Professor Philippe Palanque
Université Toulouse III – Paul Sabatier

Abstract: Describing users tasks has been the focus of research for many years starting with the seminal work from Annett and Duncan in 1967. Since then, the Human Factors and Human Computer Interaction domains have proposed multiple contributions identifying the elements that have to be gathered and represented in order to describe precisely the relevant aspects of users tasks. This keynote will highlight these fundamental elements of tasks descriptions and will state the current state of the art. A specific view on how to use such descriptions to design and assess automation will be given.  Some publicly available tools will also be presented together with their use in various industrial application domains.  These applications will be the opportunity to identify remaining research challenges for tasks description and modeling.
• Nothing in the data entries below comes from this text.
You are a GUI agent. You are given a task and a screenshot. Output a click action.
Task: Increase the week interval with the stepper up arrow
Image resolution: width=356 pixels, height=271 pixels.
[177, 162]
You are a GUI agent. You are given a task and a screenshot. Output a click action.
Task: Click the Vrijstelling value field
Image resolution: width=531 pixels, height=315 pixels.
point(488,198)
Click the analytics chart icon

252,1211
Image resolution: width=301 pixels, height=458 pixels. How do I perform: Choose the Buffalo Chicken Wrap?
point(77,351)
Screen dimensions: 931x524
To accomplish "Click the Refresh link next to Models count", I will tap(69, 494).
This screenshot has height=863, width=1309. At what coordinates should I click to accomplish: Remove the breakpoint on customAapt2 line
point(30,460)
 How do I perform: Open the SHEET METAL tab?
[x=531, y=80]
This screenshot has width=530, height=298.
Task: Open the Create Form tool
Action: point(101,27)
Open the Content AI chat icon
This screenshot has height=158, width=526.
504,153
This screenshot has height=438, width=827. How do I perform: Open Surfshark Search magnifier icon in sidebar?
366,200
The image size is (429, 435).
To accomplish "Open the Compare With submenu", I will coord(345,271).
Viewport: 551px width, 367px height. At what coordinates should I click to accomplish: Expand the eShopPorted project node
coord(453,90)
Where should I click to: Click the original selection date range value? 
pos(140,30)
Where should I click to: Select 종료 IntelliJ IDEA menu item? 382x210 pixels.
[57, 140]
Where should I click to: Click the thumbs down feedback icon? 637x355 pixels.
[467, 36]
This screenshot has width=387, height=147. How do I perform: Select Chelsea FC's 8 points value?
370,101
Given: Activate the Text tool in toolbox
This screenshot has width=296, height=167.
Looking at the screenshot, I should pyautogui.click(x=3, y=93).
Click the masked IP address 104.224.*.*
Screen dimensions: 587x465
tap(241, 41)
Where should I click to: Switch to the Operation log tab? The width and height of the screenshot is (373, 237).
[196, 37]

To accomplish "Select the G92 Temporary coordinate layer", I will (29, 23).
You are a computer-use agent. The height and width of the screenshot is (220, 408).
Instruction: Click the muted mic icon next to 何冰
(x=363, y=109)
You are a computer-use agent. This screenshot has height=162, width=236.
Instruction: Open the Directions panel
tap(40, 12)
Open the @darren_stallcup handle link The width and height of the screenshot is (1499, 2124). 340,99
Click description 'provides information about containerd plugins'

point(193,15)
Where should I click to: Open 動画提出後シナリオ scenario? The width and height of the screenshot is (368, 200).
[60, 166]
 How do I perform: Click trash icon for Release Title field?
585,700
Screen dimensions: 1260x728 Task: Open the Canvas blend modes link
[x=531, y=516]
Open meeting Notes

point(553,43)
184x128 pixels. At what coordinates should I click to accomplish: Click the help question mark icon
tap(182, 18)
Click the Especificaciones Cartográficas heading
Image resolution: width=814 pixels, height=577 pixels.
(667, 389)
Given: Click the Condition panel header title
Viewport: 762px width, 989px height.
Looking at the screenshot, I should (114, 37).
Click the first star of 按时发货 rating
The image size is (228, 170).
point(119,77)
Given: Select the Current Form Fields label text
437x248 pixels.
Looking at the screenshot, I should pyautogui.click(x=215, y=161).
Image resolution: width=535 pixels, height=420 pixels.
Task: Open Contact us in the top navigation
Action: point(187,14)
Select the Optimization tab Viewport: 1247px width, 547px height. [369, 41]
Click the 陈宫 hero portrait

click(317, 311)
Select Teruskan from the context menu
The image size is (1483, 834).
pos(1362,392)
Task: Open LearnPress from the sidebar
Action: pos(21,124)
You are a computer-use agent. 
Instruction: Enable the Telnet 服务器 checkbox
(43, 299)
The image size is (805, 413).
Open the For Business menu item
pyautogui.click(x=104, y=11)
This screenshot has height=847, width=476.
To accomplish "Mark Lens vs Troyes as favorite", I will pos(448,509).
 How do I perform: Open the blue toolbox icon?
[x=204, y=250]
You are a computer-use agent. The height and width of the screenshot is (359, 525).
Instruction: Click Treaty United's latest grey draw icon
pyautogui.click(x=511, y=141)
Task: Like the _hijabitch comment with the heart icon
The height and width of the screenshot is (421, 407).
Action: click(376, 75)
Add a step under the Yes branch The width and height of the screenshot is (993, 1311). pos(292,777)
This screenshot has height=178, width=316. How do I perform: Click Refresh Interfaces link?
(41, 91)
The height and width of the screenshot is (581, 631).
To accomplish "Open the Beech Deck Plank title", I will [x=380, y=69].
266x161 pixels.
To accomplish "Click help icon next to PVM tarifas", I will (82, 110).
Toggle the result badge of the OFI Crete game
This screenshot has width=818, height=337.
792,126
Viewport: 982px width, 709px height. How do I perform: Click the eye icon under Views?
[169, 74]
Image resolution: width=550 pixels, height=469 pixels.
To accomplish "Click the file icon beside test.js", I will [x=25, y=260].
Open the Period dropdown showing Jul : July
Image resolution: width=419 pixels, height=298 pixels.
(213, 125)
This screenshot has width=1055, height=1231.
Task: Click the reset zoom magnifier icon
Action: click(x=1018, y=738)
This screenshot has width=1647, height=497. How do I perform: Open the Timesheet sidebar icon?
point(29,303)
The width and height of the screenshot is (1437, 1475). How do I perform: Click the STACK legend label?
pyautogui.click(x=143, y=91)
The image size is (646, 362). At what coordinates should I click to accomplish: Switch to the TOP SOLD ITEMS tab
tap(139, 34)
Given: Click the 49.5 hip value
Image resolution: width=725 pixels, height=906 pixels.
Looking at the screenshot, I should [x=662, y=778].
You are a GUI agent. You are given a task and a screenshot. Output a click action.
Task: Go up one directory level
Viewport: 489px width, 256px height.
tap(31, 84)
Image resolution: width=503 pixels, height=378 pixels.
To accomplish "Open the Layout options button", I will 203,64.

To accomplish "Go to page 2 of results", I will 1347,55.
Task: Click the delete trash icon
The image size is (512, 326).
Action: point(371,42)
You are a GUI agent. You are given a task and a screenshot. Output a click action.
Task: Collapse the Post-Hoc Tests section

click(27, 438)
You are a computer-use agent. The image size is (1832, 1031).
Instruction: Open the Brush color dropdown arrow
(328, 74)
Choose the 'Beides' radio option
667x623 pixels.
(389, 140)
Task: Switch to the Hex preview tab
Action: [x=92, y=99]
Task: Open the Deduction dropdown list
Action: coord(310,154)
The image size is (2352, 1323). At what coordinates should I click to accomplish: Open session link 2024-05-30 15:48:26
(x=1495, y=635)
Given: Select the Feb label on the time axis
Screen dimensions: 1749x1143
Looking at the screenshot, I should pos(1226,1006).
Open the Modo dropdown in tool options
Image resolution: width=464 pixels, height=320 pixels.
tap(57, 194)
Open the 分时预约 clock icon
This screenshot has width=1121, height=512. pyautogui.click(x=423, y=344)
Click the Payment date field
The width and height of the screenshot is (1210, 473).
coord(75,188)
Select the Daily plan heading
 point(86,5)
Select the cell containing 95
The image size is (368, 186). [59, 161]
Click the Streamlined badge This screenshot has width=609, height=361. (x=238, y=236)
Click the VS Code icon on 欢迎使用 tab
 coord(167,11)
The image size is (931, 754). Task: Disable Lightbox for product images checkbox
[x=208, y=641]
Philippe Palanque is professor in Computer Science at the University Toulouse 3 and is head of the ICS (Interactive Critical System) research group at IRIT (Toulouse Research Lab in Computing Sciences). For many years he has been involved in several research projects funded by the French Department of Defense dealing with the notations and tools for the specification of real-time interactive systems (including Command and Control systems for drones, multimodal interfaces for military cockpits and ground segment systems in satellite control rooms, Air Traffic Control workstation, …). As for civil aviation, he is now involved in the specification and certification issues of new interactive cockpits (that have to be compliant with ARINC 661 specification standard) of aircrafts including Airbus A350, or Boeing 787 with a recent focus on multi-touch interactions. He edited and co-edited more than twenty books or conference proceedings and co-authored more than 200 refereed publications in international conferences and journals. He is a member of SIGCHI Academy and chair of the IFIP Technical Committee on Human-Computer Interaction.

Computational Modeling of Handwriting Movements

Dr. Luis A. Leiva
Aalto University

Abstract: Quite often, in order to develop new interaction techniques, a set of representative users is required to annotate as much behavioral data as possible. This is a very time-consuming and costly process, and can be prohibitive to many researchers. To bridge this gap, I will present recent advances to create synthetic but realistic human movement data. Concretely, in this talk I will share my vision about artificially generated human-like handwriting movements and how they can be used to create or enrich existing datasets, unburdening thus both the users and the experimenter. Researchers can also benefit from producing synthetic material in order to conduct experiments at low risk and build rich data-driven simulations of user behavior.

Luis A. Leiva holds two undergraduate degrees (Industrial Design and Industrial Engineering), an MSc in Electrical Engineering, an MAS in Pattern Recognition and Artificial Intelligence, and a PhD in Computer Science. He is the co-founder and former director of technology of Sciling, an SME agency specialized in B2B Machine Learning solutions.
Previously he was a research fellow of the PRHLT Research Center at the Technical University of Valencia, Spain. His research interests lie at the intersection of Human-Computer Interaction and Machine Learning.
His main research area is computational interaction, where he combines computational thinking with data-driven models and methods to enable, explain, and support user interaction. He is affiliated with the Finnish Center for Artificial Intelligence (FCAI) and is a professional member of the Association for Computing Machinery (ACM). He currently serves as an associate editor for the International Journal of Human- Computer Studies. He often serves in the program committee of several conferences and journals of various computer science disciplines, including Human-Computer Interaction, Machine Learning, Information Retrieval, and Natural Language Processing. He is also the recipient of several awards both from industry and academia.